En attendant, votre partenaire a appelé les urgences pour discuter du patient avec le contrôle médical en ligne. Vous informez le médecin que le patient semble souffrir d’un infarctus du myocarde aigu avec élévation du segment ST, mais qu’il semble également avoir des capacités et qu’il refuse le transport parce qu’il ne veut pas être opéré. Après avoir été rassuré par le médecin sur le fait qu’on ne lui imposera pas de chirurgie, le patient accepte le transport.
Si le patient continuait à refuser, la conduite à tenir dépendrait des directives locales. Dans certains endroits, le patient serait autorisé à rester chez lui, et dans d’autres, il serait légalement contraint de se rendre aux urgences. Dans presque tous les cas, si le patient souffrait d’un arrêt cardiaque, ou était autrement incapable de prendre des décisions, les souhaits de sa procuration devraient être suivis.

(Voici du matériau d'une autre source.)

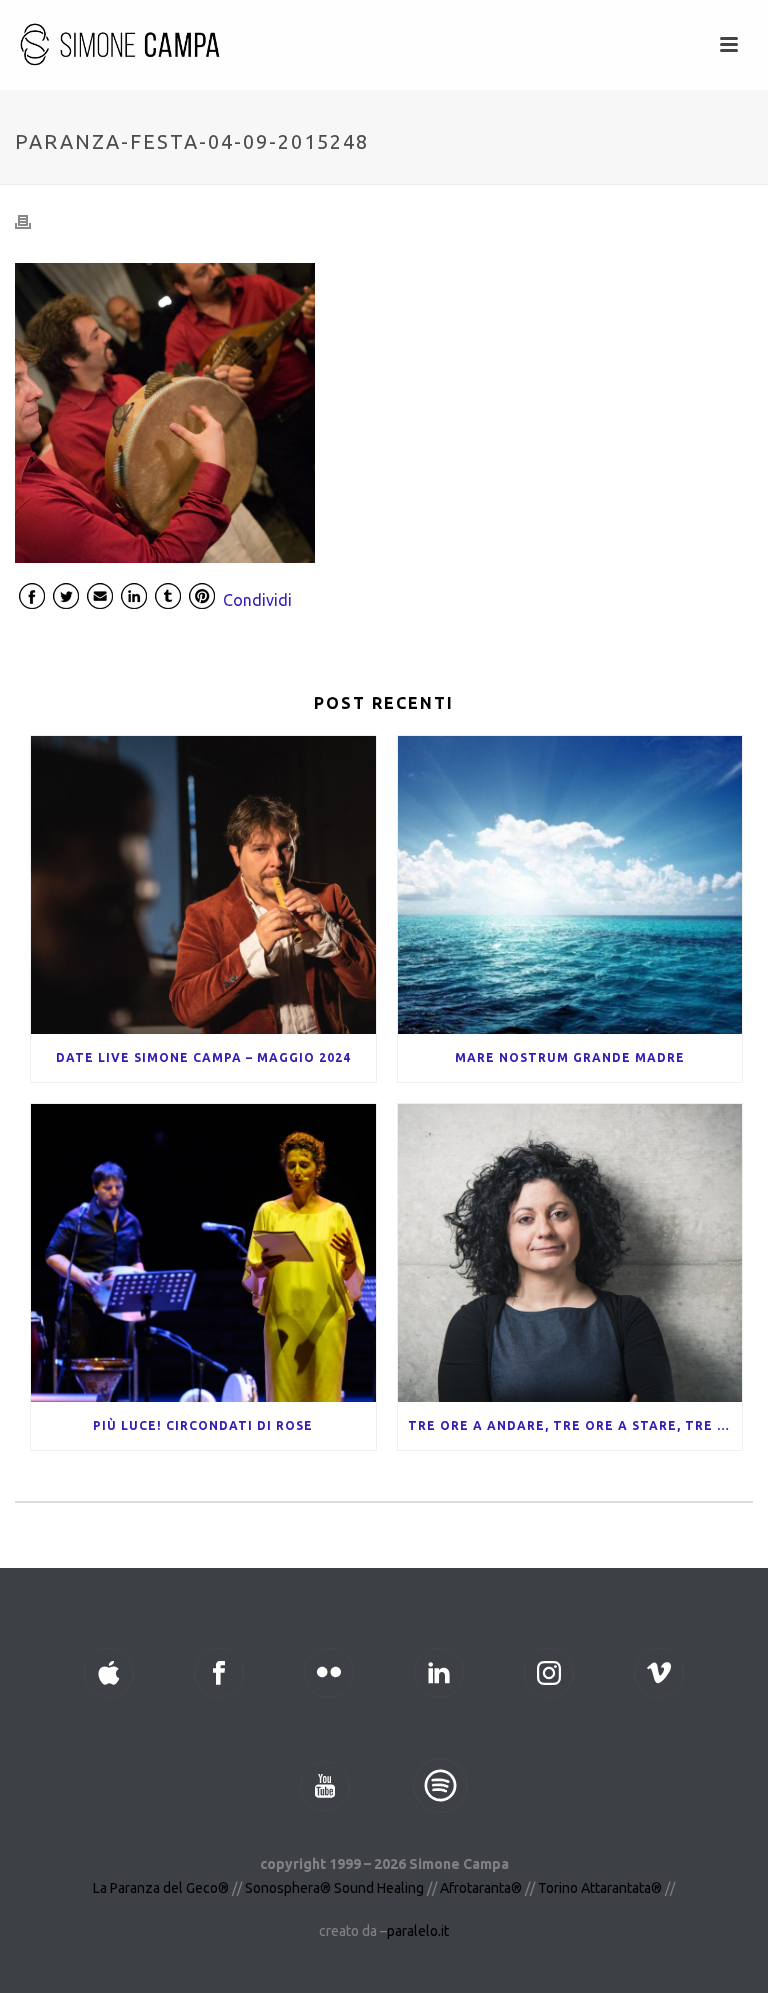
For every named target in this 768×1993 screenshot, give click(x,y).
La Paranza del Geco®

1. Ridley DT. Consentement éclairé, refus éclairé, choix éclairé-Qu’est-ce qui rend les décisions de traitement médical d’un patient éclairées ? Med Law. 2001;20(2):205-214.
2. Loi sur les services médicaux d’urgence, N.M. S., 24-10B-9.1.

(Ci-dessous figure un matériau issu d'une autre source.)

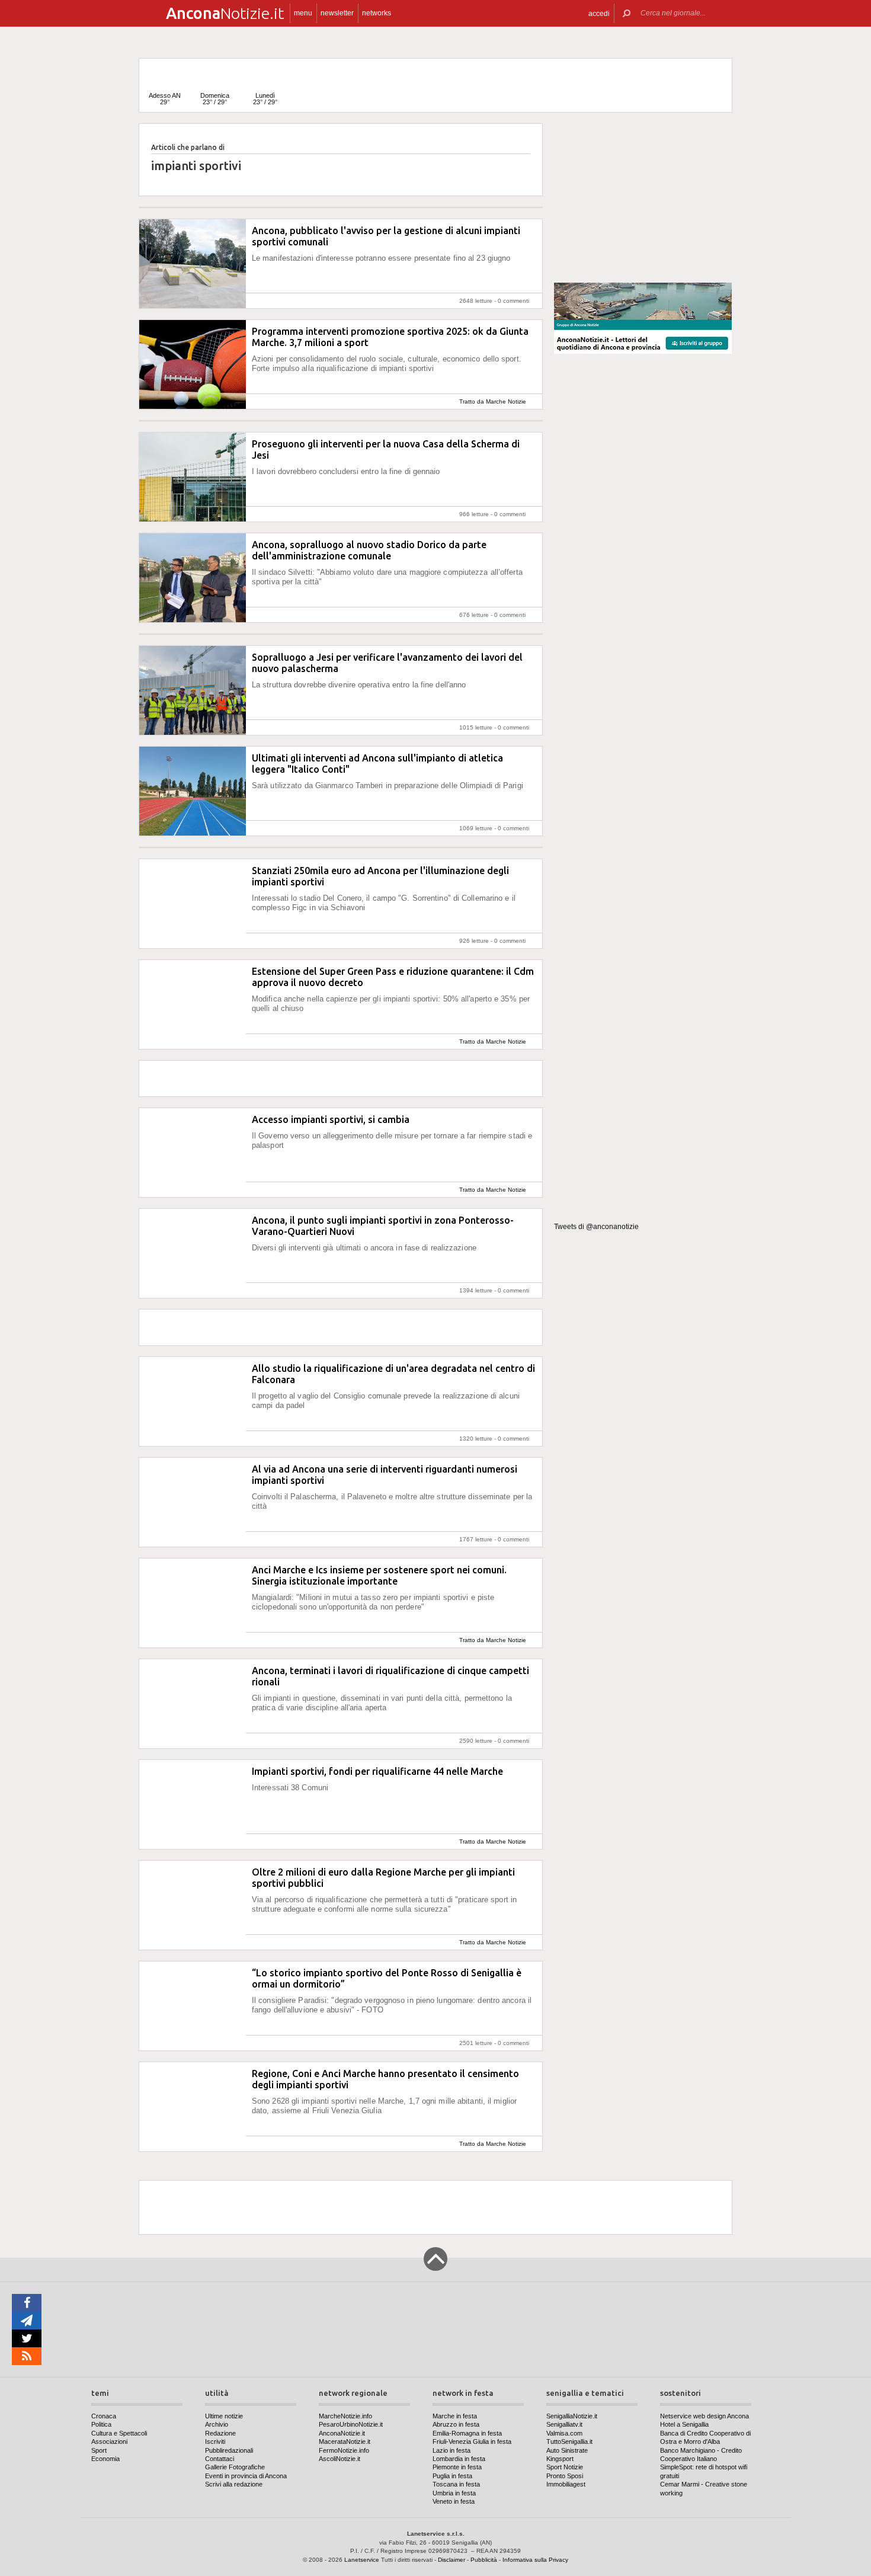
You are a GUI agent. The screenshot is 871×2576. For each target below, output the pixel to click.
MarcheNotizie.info (345, 2416)
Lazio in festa (451, 2450)
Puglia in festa (452, 2475)
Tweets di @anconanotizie (596, 1227)
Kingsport (560, 2458)
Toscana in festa (456, 2484)
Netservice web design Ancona (704, 2416)
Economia (105, 2458)
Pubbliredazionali (229, 2450)
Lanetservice (361, 2559)
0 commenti (513, 300)
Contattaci (219, 2458)
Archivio (216, 2424)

3. Magauran BG Jr. Gestion des risques pour le médecin urgentiste : Compétence et capacité de décision, consentement éclairé et refus de soins contre avis médical. Emerg Med Clin North Am. 2009;27(4):605-614.
4. Heller DB : Consentement éclairé et évaluation de la capacité de prise de décision dans le service d’urgence. Dans JG Adams (Ed.), Emergency Medicine, deuxième édition. Saunders : Philadelphie, pp. 1749-1752, 2008.
5. Lu DW, Adams JG : Questions éthiques. Dans RR Bass (Ed.), Medical oversight of EMS. Kendall/Hunt Publishing Company : Dubuque, Iowa, pp.117-124, 2009.
6. Maggiore WA : Questions juridiques. Dans RR Bass (Ed.), Medical oversight of EMS. Kendall/Hunt Publishing Company : Dubuque, Iowa, pp. 69-94, 2009.